*AIM OF THE EXERCISE*
Working from the entries that follow, retype each one without any alteration.

[Extracted records]
━━━━━━

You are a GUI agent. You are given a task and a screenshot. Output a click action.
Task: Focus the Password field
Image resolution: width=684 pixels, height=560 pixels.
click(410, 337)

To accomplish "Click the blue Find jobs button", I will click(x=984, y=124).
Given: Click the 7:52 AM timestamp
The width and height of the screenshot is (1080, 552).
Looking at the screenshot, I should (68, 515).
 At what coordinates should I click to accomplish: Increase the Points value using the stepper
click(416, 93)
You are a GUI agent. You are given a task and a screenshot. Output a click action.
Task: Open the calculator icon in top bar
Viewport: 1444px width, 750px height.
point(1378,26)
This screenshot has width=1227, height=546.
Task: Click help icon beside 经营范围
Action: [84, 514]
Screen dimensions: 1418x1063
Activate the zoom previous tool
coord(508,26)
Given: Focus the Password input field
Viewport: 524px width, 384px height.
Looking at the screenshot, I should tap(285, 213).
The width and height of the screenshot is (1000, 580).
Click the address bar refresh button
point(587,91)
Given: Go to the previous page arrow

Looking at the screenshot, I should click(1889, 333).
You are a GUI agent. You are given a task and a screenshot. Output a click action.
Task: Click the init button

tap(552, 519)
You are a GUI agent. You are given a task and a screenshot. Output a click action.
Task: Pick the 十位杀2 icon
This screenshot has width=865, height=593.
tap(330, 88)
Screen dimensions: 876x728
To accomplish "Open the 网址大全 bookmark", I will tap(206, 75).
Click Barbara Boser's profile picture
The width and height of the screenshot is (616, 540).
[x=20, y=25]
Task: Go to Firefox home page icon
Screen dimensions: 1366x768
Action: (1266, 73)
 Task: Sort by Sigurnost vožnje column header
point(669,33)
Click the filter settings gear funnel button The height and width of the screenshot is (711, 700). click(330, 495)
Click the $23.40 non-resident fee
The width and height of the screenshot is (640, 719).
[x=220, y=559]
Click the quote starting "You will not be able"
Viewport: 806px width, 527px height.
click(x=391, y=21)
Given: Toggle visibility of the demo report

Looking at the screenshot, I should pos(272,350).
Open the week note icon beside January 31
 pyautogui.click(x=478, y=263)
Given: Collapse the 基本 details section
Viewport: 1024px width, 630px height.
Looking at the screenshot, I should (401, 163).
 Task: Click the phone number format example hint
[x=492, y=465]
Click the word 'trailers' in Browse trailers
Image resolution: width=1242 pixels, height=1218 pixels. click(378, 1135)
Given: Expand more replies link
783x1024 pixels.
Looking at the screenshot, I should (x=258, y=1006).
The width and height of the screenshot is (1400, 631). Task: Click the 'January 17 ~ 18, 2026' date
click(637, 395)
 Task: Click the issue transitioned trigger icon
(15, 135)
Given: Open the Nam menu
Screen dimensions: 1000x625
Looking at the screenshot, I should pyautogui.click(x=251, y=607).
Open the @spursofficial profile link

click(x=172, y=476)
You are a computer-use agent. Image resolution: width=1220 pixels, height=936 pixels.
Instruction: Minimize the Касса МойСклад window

━━━━━━

*TASK RESPONSE*
You are a GUI agent. You are given a task and a screenshot. Output a click action.
Task: Focus the Password field
Image resolution: width=684 pixels, height=560 pixels.
click(410, 337)

To accomplish "Click the blue Find jobs button", I will click(x=984, y=124).
Given: Click the 7:52 AM timestamp
The width and height of the screenshot is (1080, 552).
Looking at the screenshot, I should (68, 515).
 At what coordinates should I click to accomplish: Increase the Points value using the stepper
click(416, 93)
You are a GUI agent. You are given a task and a screenshot. Output a click action.
Task: Open the calculator icon in top bar
Viewport: 1444px width, 750px height.
point(1378,26)
This screenshot has width=1227, height=546.
Task: Click help icon beside 经营范围
Action: [84, 514]
Screen dimensions: 1418x1063
Activate the zoom previous tool
coord(508,26)
Given: Focus the Password input field
Viewport: 524px width, 384px height.
Looking at the screenshot, I should tap(285, 213).
The width and height of the screenshot is (1000, 580).
Click the address bar refresh button
point(587,91)
Given: Go to the previous page arrow

Looking at the screenshot, I should click(1889, 333).
You are a GUI agent. You are given a task and a screenshot. Output a click action.
Task: Click the init button

tap(552, 519)
You are a GUI agent. You are given a task and a screenshot. Output a click action.
Task: Pick the 十位杀2 icon
This screenshot has width=865, height=593.
tap(330, 88)
Screen dimensions: 876x728
To accomplish "Open the 网址大全 bookmark", I will tap(206, 75).
Click Barbara Boser's profile picture
The width and height of the screenshot is (616, 540).
[x=20, y=25]
Task: Go to Firefox home page icon
Screen dimensions: 1366x768
Action: (1266, 73)
 Task: Sort by Sigurnost vožnje column header
point(669,33)
Click the filter settings gear funnel button The height and width of the screenshot is (711, 700). click(330, 495)
Click the $23.40 non-resident fee
The width and height of the screenshot is (640, 719).
[x=220, y=559]
Click the quote starting "You will not be able"
Viewport: 806px width, 527px height.
click(x=391, y=21)
Given: Toggle visibility of the demo report

Looking at the screenshot, I should pos(272,350).
Open the week note icon beside January 31
 pyautogui.click(x=478, y=263)
Given: Collapse the 基本 details section
Viewport: 1024px width, 630px height.
Looking at the screenshot, I should (401, 163).
 Task: Click the phone number format example hint
[x=492, y=465]
Click the word 'trailers' in Browse trailers
Image resolution: width=1242 pixels, height=1218 pixels. click(378, 1135)
Given: Expand more replies link
783x1024 pixels.
Looking at the screenshot, I should (x=258, y=1006).
The width and height of the screenshot is (1400, 631). Task: Click the 'January 17 ~ 18, 2026' date
click(637, 395)
 Task: Click the issue transitioned trigger icon
(15, 135)
Given: Open the Nam menu
Screen dimensions: 1000x625
Looking at the screenshot, I should pyautogui.click(x=251, y=607).
Open the @spursofficial profile link

click(x=172, y=476)
You are a computer-use agent. Image resolution: width=1220 pixels, height=936 pixels.
Instruction: Minimize the Касса МойСклад window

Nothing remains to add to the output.